----- Source material -----

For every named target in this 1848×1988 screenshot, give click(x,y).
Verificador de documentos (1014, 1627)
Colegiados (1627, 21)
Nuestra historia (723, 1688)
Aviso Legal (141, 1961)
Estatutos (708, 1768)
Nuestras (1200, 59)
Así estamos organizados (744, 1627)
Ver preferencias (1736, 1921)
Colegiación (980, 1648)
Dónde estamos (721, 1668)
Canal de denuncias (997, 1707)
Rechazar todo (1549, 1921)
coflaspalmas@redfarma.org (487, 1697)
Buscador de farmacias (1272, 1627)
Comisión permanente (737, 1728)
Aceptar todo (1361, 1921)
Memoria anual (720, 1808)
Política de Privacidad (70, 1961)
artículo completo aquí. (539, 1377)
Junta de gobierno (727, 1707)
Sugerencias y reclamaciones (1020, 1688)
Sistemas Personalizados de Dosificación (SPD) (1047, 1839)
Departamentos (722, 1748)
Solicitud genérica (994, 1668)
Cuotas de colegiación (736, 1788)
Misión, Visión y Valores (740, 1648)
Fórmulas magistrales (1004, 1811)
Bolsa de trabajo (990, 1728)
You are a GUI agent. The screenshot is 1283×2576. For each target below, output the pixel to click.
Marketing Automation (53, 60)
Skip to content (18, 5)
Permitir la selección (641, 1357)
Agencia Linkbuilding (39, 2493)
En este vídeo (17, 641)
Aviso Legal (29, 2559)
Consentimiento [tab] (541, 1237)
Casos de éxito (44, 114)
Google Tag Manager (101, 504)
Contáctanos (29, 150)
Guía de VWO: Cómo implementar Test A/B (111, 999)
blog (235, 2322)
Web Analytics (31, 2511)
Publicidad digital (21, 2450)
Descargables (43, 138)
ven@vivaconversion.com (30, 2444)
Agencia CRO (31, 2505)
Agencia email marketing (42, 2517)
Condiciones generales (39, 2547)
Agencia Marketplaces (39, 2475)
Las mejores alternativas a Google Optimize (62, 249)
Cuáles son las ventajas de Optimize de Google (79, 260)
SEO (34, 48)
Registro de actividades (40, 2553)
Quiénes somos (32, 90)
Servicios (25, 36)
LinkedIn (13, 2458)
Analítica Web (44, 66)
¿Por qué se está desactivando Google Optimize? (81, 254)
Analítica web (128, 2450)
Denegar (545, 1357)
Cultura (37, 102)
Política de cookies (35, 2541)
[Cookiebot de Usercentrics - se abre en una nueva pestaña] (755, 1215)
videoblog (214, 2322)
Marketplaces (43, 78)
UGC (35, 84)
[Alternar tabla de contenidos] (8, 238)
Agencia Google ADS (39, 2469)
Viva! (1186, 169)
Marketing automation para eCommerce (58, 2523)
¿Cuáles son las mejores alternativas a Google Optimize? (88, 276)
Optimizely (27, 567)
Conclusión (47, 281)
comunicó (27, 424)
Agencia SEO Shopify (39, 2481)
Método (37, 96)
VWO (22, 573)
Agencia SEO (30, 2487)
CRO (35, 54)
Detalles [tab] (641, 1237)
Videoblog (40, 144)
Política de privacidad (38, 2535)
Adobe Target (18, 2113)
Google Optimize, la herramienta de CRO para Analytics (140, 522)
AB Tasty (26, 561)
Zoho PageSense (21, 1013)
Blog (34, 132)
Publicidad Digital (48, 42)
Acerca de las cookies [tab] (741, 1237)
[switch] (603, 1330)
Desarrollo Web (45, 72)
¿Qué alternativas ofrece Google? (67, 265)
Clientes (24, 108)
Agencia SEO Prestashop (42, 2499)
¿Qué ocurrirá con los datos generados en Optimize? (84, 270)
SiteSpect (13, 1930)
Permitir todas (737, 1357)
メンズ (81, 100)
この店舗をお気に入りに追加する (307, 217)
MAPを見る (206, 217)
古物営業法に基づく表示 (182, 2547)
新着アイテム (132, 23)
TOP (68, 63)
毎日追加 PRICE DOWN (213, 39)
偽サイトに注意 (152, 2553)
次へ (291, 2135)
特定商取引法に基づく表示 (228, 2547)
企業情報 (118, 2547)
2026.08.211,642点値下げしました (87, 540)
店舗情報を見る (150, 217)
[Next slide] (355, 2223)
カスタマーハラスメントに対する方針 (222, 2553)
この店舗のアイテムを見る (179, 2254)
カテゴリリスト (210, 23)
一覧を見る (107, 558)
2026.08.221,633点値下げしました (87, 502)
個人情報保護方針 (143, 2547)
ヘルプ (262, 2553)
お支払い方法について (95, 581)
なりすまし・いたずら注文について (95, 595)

-----

Exercise details
All of the lines above are to be restated word for word.

Written solution
For every named target in this 1848×1988 screenshot, give click(x,y).
Verificador de documentos (1014, 1627)
Colegiados (1627, 21)
Nuestra historia (723, 1688)
Aviso Legal (141, 1961)
Estatutos (708, 1768)
Nuestras (1200, 59)
Así estamos organizados (744, 1627)
Ver preferencias (1736, 1921)
Colegiación (980, 1648)
Dónde estamos (721, 1668)
Canal de denuncias (997, 1707)
Rechazar todo (1549, 1921)
coflaspalmas@redfarma.org (487, 1697)
Buscador de farmacias (1272, 1627)
Comisión permanente (737, 1728)
Aceptar todo (1361, 1921)
Memoria anual (720, 1808)
Política de Privacidad (70, 1961)
artículo completo aquí. (539, 1377)
Junta de gobierno (727, 1707)
Sugerencias y reclamaciones (1020, 1688)
Sistemas Personalizados de Dosificación (SPD) (1047, 1839)
Departamentos (722, 1748)
Solicitud genérica (994, 1668)
Cuotas de colegiación (736, 1788)
Misión, Visión y Valores (740, 1648)
Fórmulas magistrales (1004, 1811)
Bolsa de trabajo (990, 1728)
You are a GUI agent. The screenshot is 1283×2576. For each target below, output the pixel to click.
Marketing Automation (53, 60)
Skip to content (18, 5)
Permitir la selección (641, 1357)
Agencia Linkbuilding (39, 2493)
En este vídeo (17, 641)
Aviso Legal (29, 2559)
Consentimiento [tab] (541, 1237)
Casos de éxito (44, 114)
Google Tag Manager (101, 504)
Contáctanos (29, 150)
Guía de VWO: Cómo implementar Test A/B (111, 999)
blog (235, 2322)
Web Analytics (31, 2511)
Publicidad digital (21, 2450)
Descargables (43, 138)
ven@vivaconversion.com (30, 2444)
Agencia CRO (31, 2505)
Agencia email marketing (42, 2517)
Condiciones generales (39, 2547)
Agencia Marketplaces (39, 2475)
Las mejores alternativas a Google Optimize (62, 249)
Cuáles son las ventajas de Optimize de Google (79, 260)
SEO (34, 48)
Registro de actividades (40, 2553)
Quiénes somos (32, 90)
Servicios (25, 36)
LinkedIn (13, 2458)
Analítica Web (44, 66)
¿Por qué se está desactivando Google Optimize? (81, 254)
Analítica web (128, 2450)
Denegar (545, 1357)
Cultura (37, 102)
Política de cookies (35, 2541)
[Cookiebot de Usercentrics - se abre en una nueva pestaña] (755, 1215)
videoblog (214, 2322)
Marketplaces (43, 78)
UGC (35, 84)
[Alternar tabla de contenidos] (8, 238)
Agencia Google ADS (39, 2469)
Viva! (1186, 169)
Marketing automation para eCommerce (58, 2523)
¿Cuáles son las mejores alternativas a Google Optimize? (88, 276)
Optimizely (27, 567)
Conclusión (47, 281)
comunicó (27, 424)
Agencia SEO Shopify (39, 2481)
Método (37, 96)
VWO (22, 573)
Agencia SEO (30, 2487)
CRO (35, 54)
Detalles [tab] (641, 1237)
Videoblog (40, 144)
Política de privacidad (38, 2535)
Adobe Target (18, 2113)
Google Optimize, la herramienta de CRO para Analytics (140, 522)
AB Tasty (26, 561)
Zoho PageSense (21, 1013)
Blog (34, 132)
Publicidad Digital (48, 42)
Acerca de las cookies [tab] (741, 1237)
[switch] (603, 1330)
Desarrollo Web (45, 72)
¿Qué alternativas ofrece Google? (67, 265)
Clientes (24, 108)
Agencia SEO Prestashop (42, 2499)
¿Qué ocurrirá con los datos generados en Optimize? (84, 270)
SiteSpect (13, 1930)
Permitir todas (737, 1357)
メンズ (81, 100)
この店舗をお気に入りに追加する (307, 217)
MAPを見る (206, 217)
古物営業法に基づく表示 (182, 2547)
新着アイテム (132, 23)
TOP (68, 63)
毎日追加 PRICE DOWN (213, 39)
偽サイトに注意 (152, 2553)
次へ (291, 2135)
特定商取引法に基づく表示 (228, 2547)
企業情報 (118, 2547)
2026.08.211,642点値下げしました (87, 540)
店舗情報を見る (150, 217)
[Next slide] (355, 2223)
カスタマーハラスメントに対する方針 (222, 2553)
この店舗のアイテムを見る (179, 2254)
カテゴリリスト (210, 23)
一覧を見る (107, 558)
2026.08.221,633点値下げしました (87, 502)
個人情報保護方針 (143, 2547)
ヘルプ (262, 2553)
お支払い方法について (95, 581)
なりすまし・いたずら注文について (95, 595)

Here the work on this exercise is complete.